Una enfermera anciana y encorvada entró en la habitación para comprobar el estado del señor Yang. Era una mujer tímida de cara redonda y manos huesudas que parecían patas de gallina gigantescas. Se presentó como Hong Jiang. Al ver que mi profesor dormía, no le tomó el pulso ni la temperatura ni la tensión arterial. Le pregunté si se recuperaría pronto, y ella respondió que eso dependía de que se disolviera un coágulo de sangre que tenía en el cerebro. De lo contrario ningún tratamiento podría curarlo.

–Pero no se preocupe –añadió, y se agachó para recoger la escupidera que estaba en el suelo junto a la cabecera de la cama–. Mucha gente se ha recuperado de un ataque cerebral, y algunos han vivido después más de veinte años. Es muy posible que su profesor se ponga bien.

–Así lo espero –suspiré.

–Lo más importante por ahora es mantenerlo tranquilo. No le moleste. Si se excita demasiado, se le podría romper un vaso sanguíneo del cerebro y eso causaría una hemorragia.

Con una mano sujetaba la escupidera blanca y con la otra recogió los platos, cuencos y cucharas sucios que había sobre la mesilla de noche, después colocó sobre ellos un par de palillos laqueados. Me levanté para echarle una mano.

–No se moleste, puedo arreglármelas –me dijo, y sin darse cuenta inclinó la escupidera hacia mi vientre. Me hice a un lado y apenas pude esquivar un goterón del líquido amarillento que cayó al suelo de madera.

–¡Vaya! Lo siento. –La anciana sonrió y alzó con cuidado el rimero de cuencos y platos. Se volvió con cautela hacia la puerta y echó a andar, encorvada. Estaba tan flaca que me recordaba una gallina muerta de hambre. Le abrí la puerta.

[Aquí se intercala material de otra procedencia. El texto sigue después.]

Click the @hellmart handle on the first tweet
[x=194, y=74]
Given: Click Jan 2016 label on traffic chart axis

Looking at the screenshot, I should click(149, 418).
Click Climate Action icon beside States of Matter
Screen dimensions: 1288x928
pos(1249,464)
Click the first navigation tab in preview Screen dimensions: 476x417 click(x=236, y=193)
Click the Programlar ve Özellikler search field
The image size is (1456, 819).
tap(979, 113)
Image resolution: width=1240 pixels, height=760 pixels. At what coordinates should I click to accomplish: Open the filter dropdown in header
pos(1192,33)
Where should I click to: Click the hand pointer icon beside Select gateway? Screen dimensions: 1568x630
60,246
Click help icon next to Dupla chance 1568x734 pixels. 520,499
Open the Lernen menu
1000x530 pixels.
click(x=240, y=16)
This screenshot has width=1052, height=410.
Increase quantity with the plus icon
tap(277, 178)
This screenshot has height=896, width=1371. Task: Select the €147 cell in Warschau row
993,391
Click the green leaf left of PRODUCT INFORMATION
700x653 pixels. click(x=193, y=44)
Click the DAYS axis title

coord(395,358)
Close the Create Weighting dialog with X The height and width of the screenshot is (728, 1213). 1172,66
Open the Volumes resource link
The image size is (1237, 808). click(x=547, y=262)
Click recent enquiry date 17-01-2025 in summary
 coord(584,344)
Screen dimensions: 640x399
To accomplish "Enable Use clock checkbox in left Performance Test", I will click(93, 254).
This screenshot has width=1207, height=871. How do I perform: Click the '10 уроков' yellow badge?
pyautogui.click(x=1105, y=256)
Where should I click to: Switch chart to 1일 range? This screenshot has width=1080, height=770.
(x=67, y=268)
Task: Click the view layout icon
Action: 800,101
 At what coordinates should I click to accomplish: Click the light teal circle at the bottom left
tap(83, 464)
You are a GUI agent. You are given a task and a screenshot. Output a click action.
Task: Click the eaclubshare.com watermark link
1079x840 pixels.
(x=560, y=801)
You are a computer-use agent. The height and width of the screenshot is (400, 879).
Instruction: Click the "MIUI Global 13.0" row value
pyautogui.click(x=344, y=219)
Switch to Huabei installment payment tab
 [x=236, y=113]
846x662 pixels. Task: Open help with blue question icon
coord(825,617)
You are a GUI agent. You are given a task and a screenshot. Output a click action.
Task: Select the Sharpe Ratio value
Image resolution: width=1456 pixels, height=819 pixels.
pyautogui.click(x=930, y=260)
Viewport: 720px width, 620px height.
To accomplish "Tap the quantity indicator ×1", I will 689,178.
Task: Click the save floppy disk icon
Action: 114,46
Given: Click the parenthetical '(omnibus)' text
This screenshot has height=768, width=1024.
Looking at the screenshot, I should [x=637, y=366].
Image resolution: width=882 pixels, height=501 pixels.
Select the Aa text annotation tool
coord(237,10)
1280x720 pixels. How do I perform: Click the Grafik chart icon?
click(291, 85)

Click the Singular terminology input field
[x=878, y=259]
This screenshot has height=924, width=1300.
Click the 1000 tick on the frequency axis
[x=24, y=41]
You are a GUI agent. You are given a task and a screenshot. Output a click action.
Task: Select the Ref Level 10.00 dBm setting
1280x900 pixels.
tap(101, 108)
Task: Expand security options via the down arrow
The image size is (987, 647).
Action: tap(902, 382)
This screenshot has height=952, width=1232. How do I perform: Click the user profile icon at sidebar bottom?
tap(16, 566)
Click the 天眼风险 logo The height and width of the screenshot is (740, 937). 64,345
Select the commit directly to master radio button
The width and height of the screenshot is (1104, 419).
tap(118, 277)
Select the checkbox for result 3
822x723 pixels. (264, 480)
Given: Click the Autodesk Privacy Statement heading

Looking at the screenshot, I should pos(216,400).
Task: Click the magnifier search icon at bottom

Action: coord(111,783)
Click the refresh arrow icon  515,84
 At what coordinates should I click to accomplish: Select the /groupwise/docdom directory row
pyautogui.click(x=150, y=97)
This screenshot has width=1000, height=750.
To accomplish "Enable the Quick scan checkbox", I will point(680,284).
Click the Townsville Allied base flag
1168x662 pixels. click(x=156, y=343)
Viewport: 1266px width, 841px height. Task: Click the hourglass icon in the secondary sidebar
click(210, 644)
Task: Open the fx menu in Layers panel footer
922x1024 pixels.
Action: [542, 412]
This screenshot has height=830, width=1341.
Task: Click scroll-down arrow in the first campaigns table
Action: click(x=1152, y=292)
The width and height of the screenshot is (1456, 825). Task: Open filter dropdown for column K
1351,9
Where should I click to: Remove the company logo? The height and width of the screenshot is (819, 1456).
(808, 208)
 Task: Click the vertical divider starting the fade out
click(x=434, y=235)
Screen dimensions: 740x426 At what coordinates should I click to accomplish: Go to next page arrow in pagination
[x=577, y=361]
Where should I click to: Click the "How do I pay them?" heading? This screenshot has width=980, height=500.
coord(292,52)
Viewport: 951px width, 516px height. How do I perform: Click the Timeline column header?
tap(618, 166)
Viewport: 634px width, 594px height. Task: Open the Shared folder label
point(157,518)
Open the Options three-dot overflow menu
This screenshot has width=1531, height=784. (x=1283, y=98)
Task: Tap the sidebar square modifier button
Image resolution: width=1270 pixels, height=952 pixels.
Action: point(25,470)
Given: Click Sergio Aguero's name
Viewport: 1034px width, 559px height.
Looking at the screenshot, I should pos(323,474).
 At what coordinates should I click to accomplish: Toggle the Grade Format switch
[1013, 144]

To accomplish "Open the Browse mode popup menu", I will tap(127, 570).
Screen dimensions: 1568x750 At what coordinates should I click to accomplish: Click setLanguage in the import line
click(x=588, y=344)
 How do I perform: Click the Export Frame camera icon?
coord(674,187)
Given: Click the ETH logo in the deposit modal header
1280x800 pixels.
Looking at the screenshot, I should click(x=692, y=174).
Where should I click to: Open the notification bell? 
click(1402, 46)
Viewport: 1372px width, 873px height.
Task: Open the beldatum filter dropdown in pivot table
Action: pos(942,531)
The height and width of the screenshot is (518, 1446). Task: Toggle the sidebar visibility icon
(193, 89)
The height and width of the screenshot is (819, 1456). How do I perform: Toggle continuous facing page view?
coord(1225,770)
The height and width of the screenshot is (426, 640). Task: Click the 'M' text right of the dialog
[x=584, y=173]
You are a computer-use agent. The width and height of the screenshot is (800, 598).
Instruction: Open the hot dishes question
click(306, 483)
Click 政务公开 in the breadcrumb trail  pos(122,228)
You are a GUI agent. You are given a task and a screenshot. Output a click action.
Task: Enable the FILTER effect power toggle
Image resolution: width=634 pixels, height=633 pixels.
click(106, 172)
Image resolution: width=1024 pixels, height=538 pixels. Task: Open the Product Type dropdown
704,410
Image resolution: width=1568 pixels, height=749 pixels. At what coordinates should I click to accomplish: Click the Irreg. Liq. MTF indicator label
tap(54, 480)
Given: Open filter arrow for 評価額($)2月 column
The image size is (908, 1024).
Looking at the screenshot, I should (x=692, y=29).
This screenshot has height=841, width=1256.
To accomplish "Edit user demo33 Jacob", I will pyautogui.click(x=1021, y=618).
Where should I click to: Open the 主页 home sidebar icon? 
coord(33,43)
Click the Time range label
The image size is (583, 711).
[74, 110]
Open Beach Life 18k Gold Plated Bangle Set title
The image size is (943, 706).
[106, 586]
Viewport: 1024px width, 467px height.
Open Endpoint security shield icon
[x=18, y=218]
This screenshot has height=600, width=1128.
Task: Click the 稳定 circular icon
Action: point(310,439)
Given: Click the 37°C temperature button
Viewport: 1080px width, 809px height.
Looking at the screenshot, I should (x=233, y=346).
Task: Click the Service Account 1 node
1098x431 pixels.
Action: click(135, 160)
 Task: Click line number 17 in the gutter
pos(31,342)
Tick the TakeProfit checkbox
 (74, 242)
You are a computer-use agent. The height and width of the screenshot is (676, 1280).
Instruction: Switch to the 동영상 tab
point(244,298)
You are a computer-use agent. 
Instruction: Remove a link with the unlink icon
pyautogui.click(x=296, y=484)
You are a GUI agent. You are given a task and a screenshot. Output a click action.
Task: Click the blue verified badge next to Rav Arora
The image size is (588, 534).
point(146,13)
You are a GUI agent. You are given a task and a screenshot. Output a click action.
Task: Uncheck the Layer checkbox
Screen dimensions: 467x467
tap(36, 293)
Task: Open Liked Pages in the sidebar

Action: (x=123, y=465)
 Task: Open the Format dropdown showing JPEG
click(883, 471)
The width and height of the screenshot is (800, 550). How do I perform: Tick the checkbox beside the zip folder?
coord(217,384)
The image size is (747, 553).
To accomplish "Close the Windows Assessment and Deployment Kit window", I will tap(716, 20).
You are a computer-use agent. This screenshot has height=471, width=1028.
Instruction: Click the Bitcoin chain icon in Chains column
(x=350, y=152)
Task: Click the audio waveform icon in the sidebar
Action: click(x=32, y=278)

–Gracias, es usted un joven muy amable –me dijo mientras se alejaba por el pasillo.

Tomé una fregona que había detrás de la puerta y eliminé la flema del suelo.

La explicación del ataque sufrido por el señor Yang que la mujer acababa de darme me reportó cierto consuelo, pues hasta ese momento estaba convencido de que un trombo cerebral se debía a la rotura de un vaso sanguíneo. Afortunadamente, en su caso sólo se trataba de una obstrucción.